The ATC staff member stated that the hospital had several discharges pending, the hospital should have an available bed for the transfer, and she would call him back after speaking with the on-call provider. The ATC staff member phoned the urologist on-call and stated, "I think I know the answer to this, but I need to check. You aren't accepting call from Tri-Cities, right?" The provider on-call stated that she was correct, and they did not have an on-call agreement with Tri-Cities. The call ended, and no patient information was given to the provider.
The ATC staff member phoned the PA and informed him that the on-call provider would not consult for Tri-Cities or accept any direct admits. When asked what that meant, the ATC staff member informed the PA that "the Tri-Cities area is so big, they should have their own coverage." The PA informed her that he would look to send the patient elsewhere, and the call ended.
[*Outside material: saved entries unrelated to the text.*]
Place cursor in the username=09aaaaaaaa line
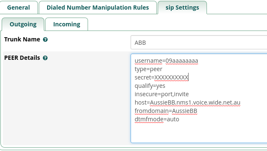 tap(166, 61)
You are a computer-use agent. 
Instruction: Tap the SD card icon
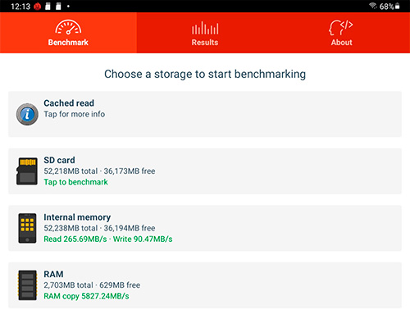(27, 171)
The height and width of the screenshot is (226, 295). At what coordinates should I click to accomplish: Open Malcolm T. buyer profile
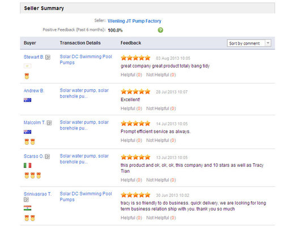click(35, 123)
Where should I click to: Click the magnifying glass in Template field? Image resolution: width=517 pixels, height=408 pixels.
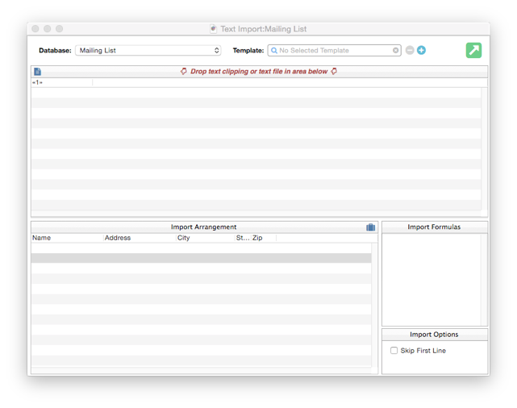click(x=274, y=50)
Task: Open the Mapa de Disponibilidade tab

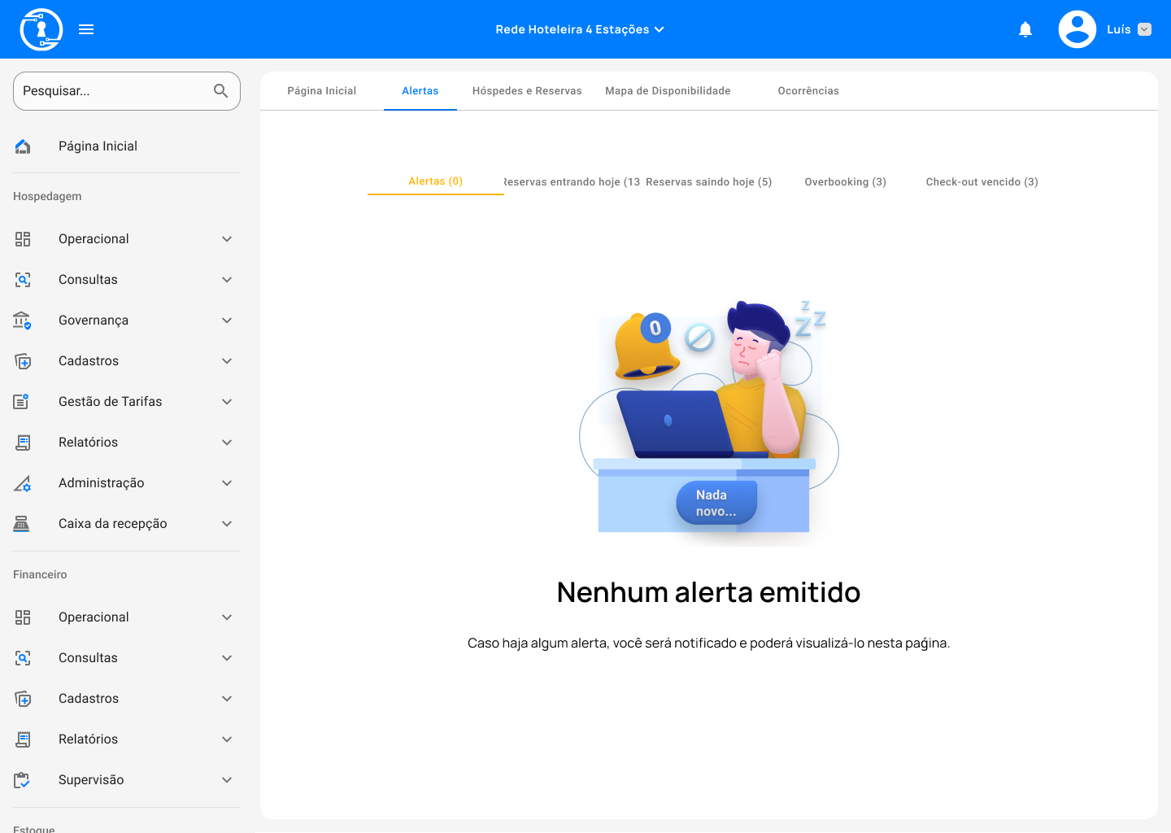Action: (668, 91)
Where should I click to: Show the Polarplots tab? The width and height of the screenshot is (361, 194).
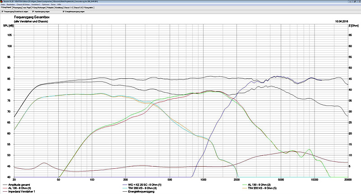tap(51, 8)
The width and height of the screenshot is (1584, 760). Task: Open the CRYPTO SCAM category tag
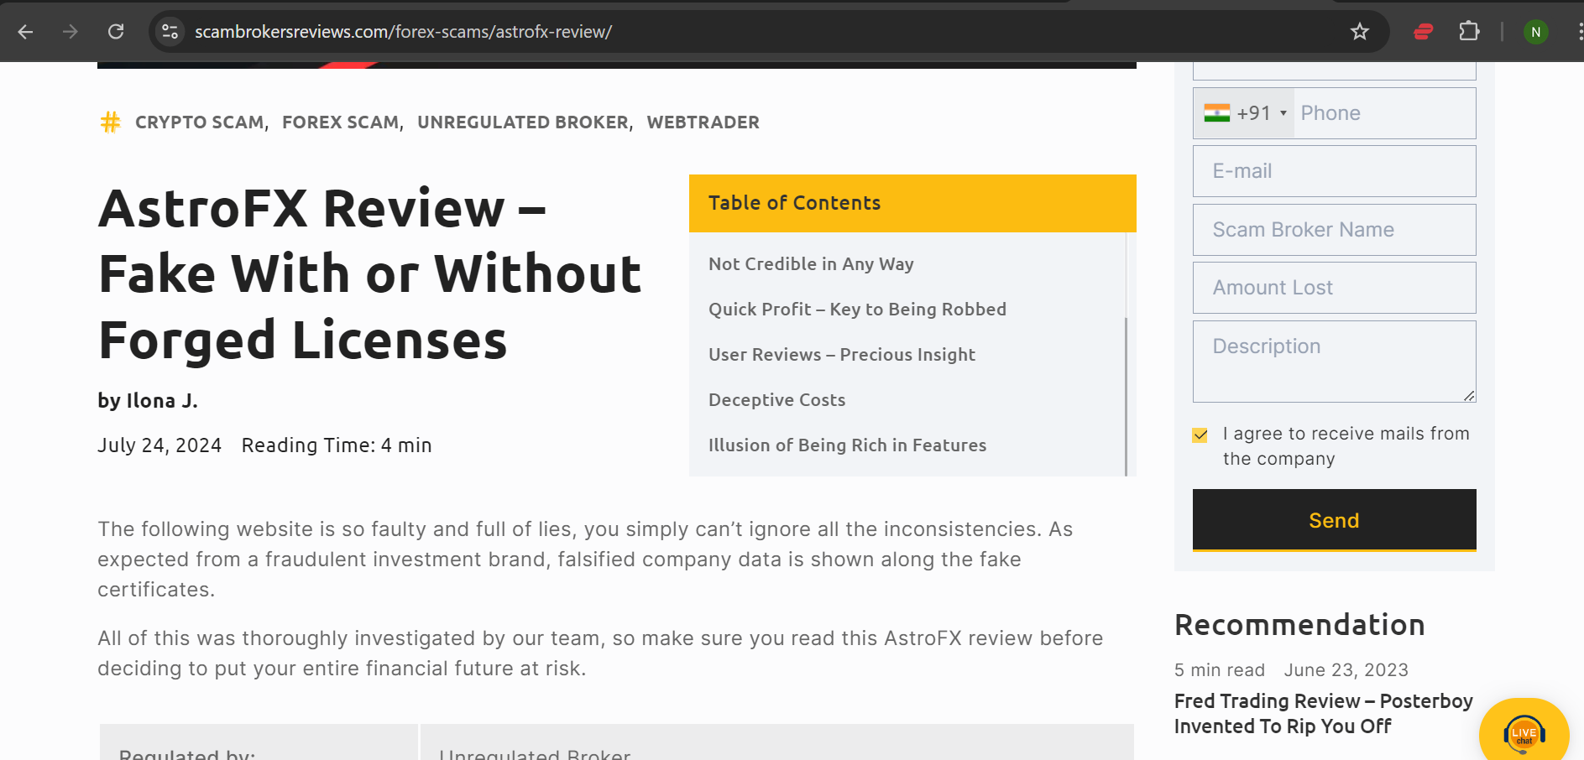[200, 122]
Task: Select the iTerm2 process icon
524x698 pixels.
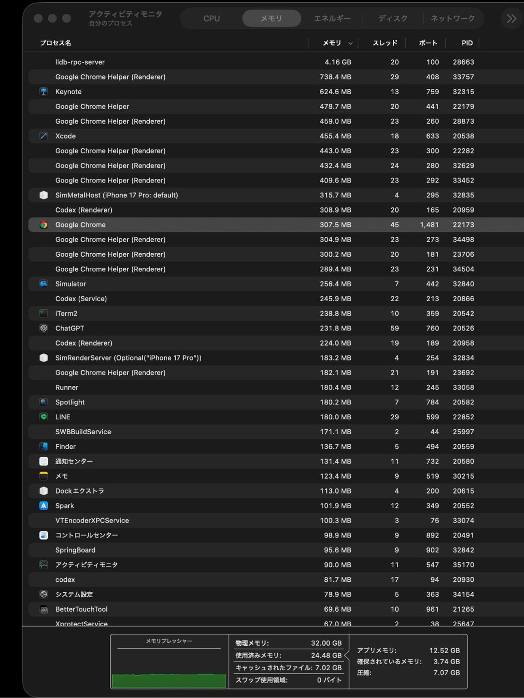Action: tap(43, 314)
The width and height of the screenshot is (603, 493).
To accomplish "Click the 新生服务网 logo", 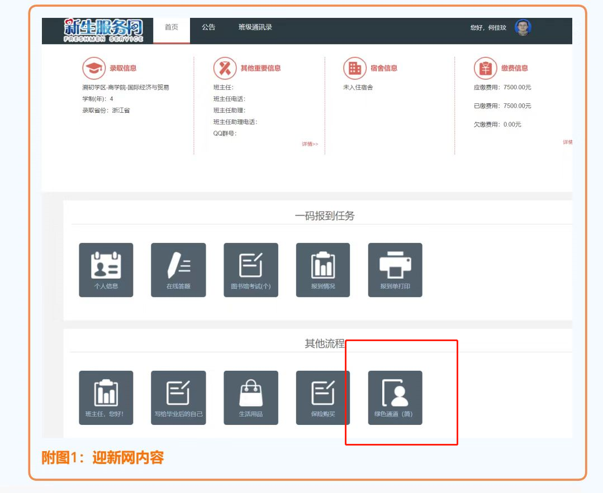I will pos(103,30).
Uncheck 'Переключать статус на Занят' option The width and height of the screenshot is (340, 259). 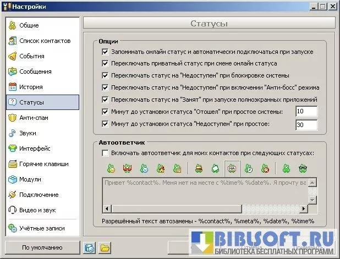(x=105, y=100)
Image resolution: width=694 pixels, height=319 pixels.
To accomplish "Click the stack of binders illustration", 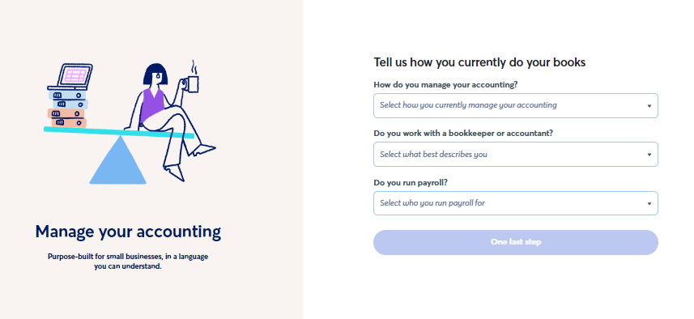I will 68,108.
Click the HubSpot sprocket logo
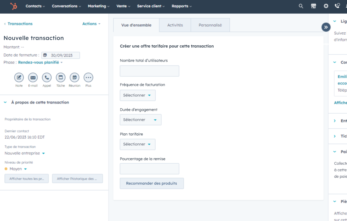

4. The investigator interviewed the Chief Medical Officer (Staff #2) on 9/17/20 at 4:08 PM. Staff #2 stated that a provider should not refuse the transfer of a patient based on geography, and that was "clearly an EMTALA violation if that is what happened."
5. During an interview with the investigator, the ED director (Staff #1), confirmed that the hospital violated EMTALA regulations when they refused to accept a patient transfer because Lourdes, the transferring hospital, was a Tri-Cities area hospital.